Jessica ya había intentado hacer caso a su marido en algunas ocasiones, pero se había aburrido mortalmente. Diane y Sophie montaban a caballo en un circuito circular mientras Patricia comentaba todos y cada uno de sus movimientos y se pasaba horas contando anécdotas de la vida de sus hijas. Siempre era lo mismo. Sólo hablaba de su familia. De sus niñas y su marido. De su marido y sus niñas. Como mucho, de vez en cuando se refería a alguna de las amigas de sus hijas o alguno de los pleitos de su marido, que era abogado —según ella, uno de los mejores y más prestigiosos de Múnich—. El mundo de Patricia era tan perfecto y próspero que resultaba excesivo para cualquier persona normal. Jessica dudaba que tanta perfección pudiera ser cierta, y además le parecía una falta de respeto que dedicara tanto tiempo a hablar de sus hijas delante de Evelin, teniendo en cuenta el trauma que ésta había sufrido años atrás. Al principio no entendía por qué Evelin aceptaba pasar tanto tiempo con Patricia, pero luego pensó que, en el fondo, lo que buscaba era identificarse con ella. Daba la impresión de que Patricia fuera un modelo para Evelin, un ideal. Y por eso también intentaba practicar todos los deportes que ella dominaba. El problema era que Patricia disfrutaba al ver lo patosa que era Evelin.

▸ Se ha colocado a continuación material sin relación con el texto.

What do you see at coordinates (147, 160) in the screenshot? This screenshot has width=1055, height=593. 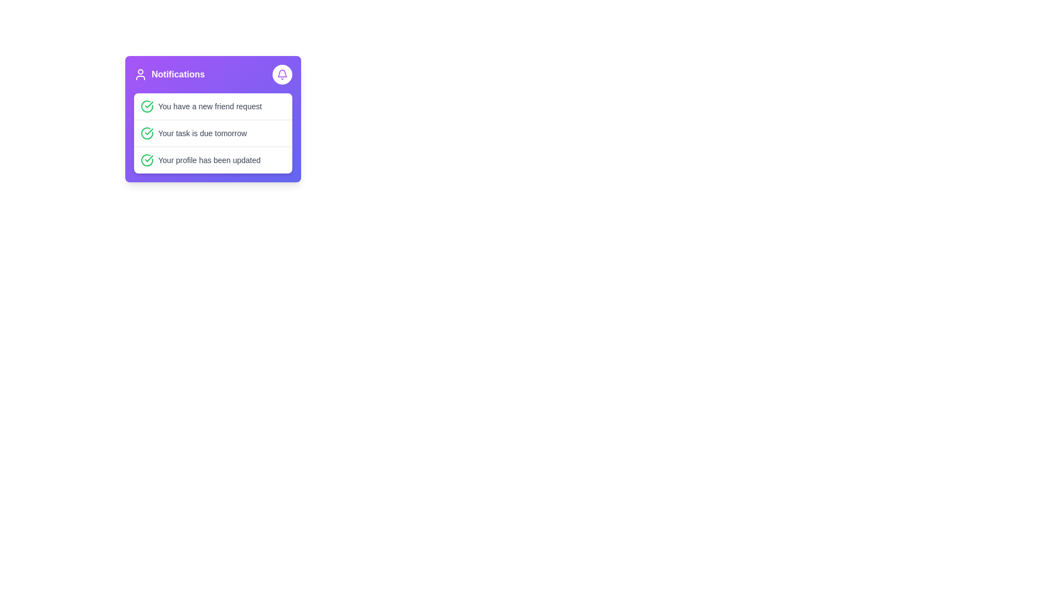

Jessica miró a Evelin, ahí sentada en la cocina, con su bonito traje de seda, gorda y pesada, y pensó que era la más infeliz de todos ellos. Su mirada siempre estaba triste y parecía que nadie se hubiera tomado jamás la molestia de hablar con ella.
Sintió el impulso de acercársele, sentarse a su lado, pasarle el brazo por los hombros y preguntarle qué la entristecía, pero en ese momento se abrió la puerta de la cocina, entró Patricia y, como siempre, pese a medir apenas metro sesenta y tener una figura aniñada y frágil, pareció llenar por completo la estancia y dominarlo todo con su presencia. No importaba lo que hiciera: Patricia era siempre extraordinariamente intensa, y mucha gente la consideraba también extraordinariamente agotadora.
—Llego tarde —dijo—. Lo siento.
Su larga melena rubia brillaba a la luz del atardecer. Llevaba un ajustado traje verde botella de estar por casa, perfecto para la cocina pero al mismo tiempo suficientemente elegante para adecuarse a la cena y ofrecer en todo momento una imagen impecable. Se trataba de una de aquellas prendas que hacían que Jessica se preguntara cómo era posible que ciertas mujeres dieran siempre con ellas.
Se sentó en el borde de la mesa de la cocina. Típico de ella: Nunca se dejaría caer, como Evelin, en una silla. Tenía siempre mucha energía, una especial agilidad en todo lo que hacía.
—Acabo de hablar con la señora Collins. Es la persona más incompetente del mundo. Porque, a ver, ¿cómo se entiende que deje entrar en la casa a un desconocido sólo porqué le ha dicho que es pariente mío y tiene que arreglar la calefacción? ¡Al menos podía haberme llamado para consultármelo!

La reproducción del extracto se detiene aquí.